At block 226, a resistive layer 1642 and a first metal layer 1644 are deposited over the device. FIG. 16 is a cross sectional view illustrating the thermal inkjet printhead subsequent to depositing the resistive layer 1642 and the first metal layer 1644. The resistive layer 1642 is formed by sputtering a suitable material, such as Ta or TaAl to a suitable thickness (e.g., about 300 Angstroms to about 1,000 Angstroms), that generates heat in response to current passing through it. Then, the first metal layer 1644 is formed by sputtering a suitable metal material, such as AlCu, over the device to a thickness of about 5,200 Angstroms. As can be seen in FIG. 16, the first metal layer is formed within the contact vias 1542. Additionally, salicide regions 1643 are typically formed the bottom of the contact vias 1542 by depositing a refractory metal that reacts with underlying semiconductor material.

A heating element s formed on the device at block 228 by selectively etching a portion of the first metal layer 1644 and depositing upper heating element layers. FIG. 17 is a cross sectional view illustrating the thermal inkjet printhead after depositing the heating element layers. Initially, a selected portion of the first metal layer 1644 is removed and a silicon-nitride layer 1746 is deposited over the device. The silicon-nitride layer 1746 acts as a thermal barrier. An example of a suitable thickness for the silicon-nitride layer 1746 is about 2,600 Angstroms to about 4,600 Angstroms. Then, a silicon-carbon layer 1748 is deposited over the device and on the silicon-nitride layer 1746 with a thickness, for example, of about 1,200 Angstroms to about 2,600 Angstroms. A tantalum layer 1750 is then deposited over the device and has a suitable thickness, for example of about 6,000 Angstroms. The tantalum layer 1750 serves to protect the thermal inkjet printhead from cavitation during ink bubble generation. The silicon-nitride layer 1746, the silicon-carbon layer 1748, and the tungsten layer 1750, referred to as the upper heating element layers, are then selectively etched. Although the heating element layers are described with respect to particular materials, it is appreciated that other suitable materials for forming a heating element can be employed in accordance with the present invention.

◆ **Short task**: Condense the paragraph of the printhead fabrication passage that begins "At block 226" into a short bulleted list that keeps its main facts. The listing below has no connection to the printhead fabrication passage.

◆ **Data extract**:
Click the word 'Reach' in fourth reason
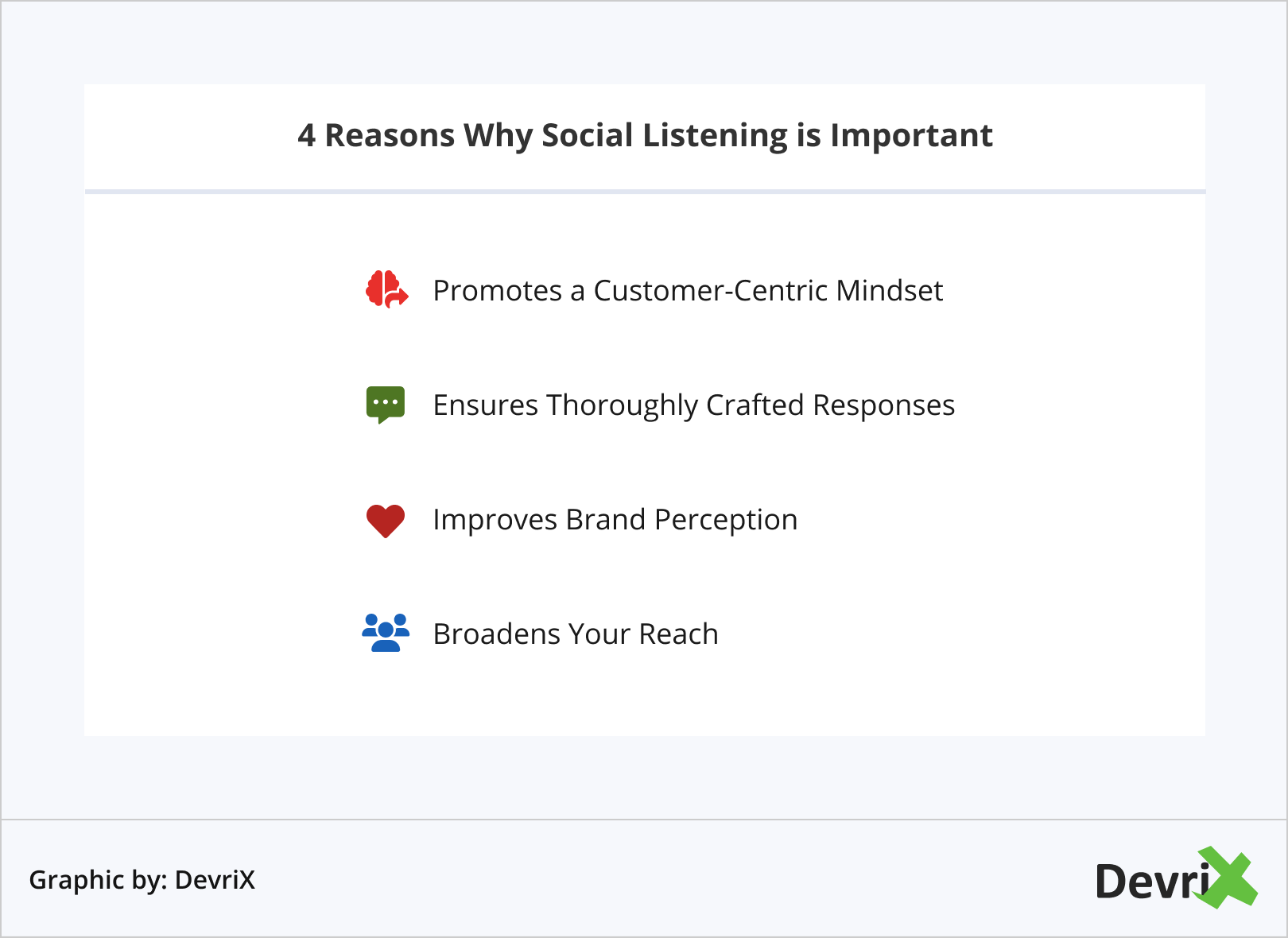pos(678,634)
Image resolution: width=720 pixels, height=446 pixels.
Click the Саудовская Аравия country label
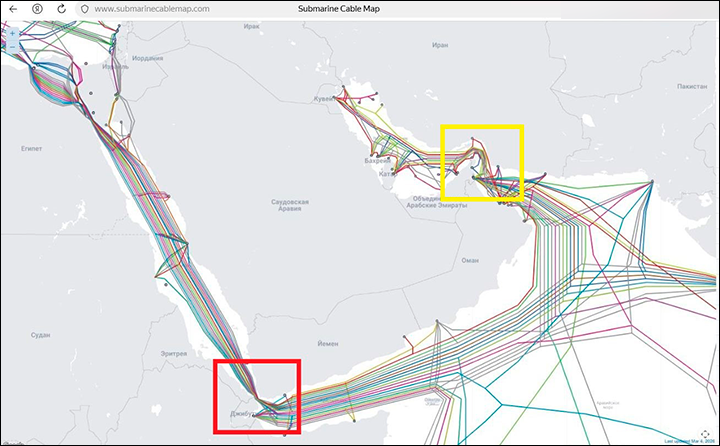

◆ **Response**:
- At block 226, resistive layer 1642 and first metal layer 1644 are deposited over the device, as FIG. 16 shows in cross section.
- Resistive layer 1642 is sputtered from a material such as Ta or TaAl, about 300 to 1,000 Angstroms thick, and generates heat when current passes through it.
- First metal layer 1644 is sputtered from a metal such as AlCu, about 5,200 Angstroms thick, and is formed within contact vias 1542.
- Salicide regions 1643 are typically formed at the bottom of contact vias 1542 by depositing a refractory metal that reacts with the underlying semiconductor material.